● **DATA SUPPLIED**
··········

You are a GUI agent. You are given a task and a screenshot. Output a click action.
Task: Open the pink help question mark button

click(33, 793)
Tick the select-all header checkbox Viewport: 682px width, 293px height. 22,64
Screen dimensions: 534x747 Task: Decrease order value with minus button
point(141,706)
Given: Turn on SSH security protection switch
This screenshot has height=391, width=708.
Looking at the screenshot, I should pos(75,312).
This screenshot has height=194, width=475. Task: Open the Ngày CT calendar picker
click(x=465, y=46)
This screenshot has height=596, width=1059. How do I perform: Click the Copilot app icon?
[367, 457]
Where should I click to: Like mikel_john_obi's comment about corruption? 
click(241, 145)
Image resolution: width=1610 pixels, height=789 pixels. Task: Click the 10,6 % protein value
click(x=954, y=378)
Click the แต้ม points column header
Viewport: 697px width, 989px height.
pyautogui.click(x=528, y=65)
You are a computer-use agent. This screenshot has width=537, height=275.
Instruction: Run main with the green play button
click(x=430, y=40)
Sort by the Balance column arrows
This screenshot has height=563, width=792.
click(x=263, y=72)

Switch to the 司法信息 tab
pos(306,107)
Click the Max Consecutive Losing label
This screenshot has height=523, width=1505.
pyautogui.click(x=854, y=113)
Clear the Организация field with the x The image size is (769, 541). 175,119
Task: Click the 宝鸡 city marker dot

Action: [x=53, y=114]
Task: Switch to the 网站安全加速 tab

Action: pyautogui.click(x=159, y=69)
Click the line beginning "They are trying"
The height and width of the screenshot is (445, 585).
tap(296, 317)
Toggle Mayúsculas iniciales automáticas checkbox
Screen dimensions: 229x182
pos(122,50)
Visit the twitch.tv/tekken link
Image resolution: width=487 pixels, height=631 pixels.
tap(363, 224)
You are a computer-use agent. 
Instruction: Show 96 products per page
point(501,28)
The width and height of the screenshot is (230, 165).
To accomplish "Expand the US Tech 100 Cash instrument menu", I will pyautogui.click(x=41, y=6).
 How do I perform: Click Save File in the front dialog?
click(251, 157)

··········

Taking the line with "Visit the twitch.tv/tekken link" as the start and the last line of the data above as the end, write out those two lines and every line between them exactly, and only those.

Visit the twitch.tv/tekken link
Image resolution: width=487 pixels, height=631 pixels.
tap(363, 224)
You are a computer-use agent. 
Instruction: Show 96 products per page
point(501,28)
The width and height of the screenshot is (230, 165).
To accomplish "Expand the US Tech 100 Cash instrument menu", I will pyautogui.click(x=41, y=6).
 How do I perform: Click Save File in the front dialog?
click(251, 157)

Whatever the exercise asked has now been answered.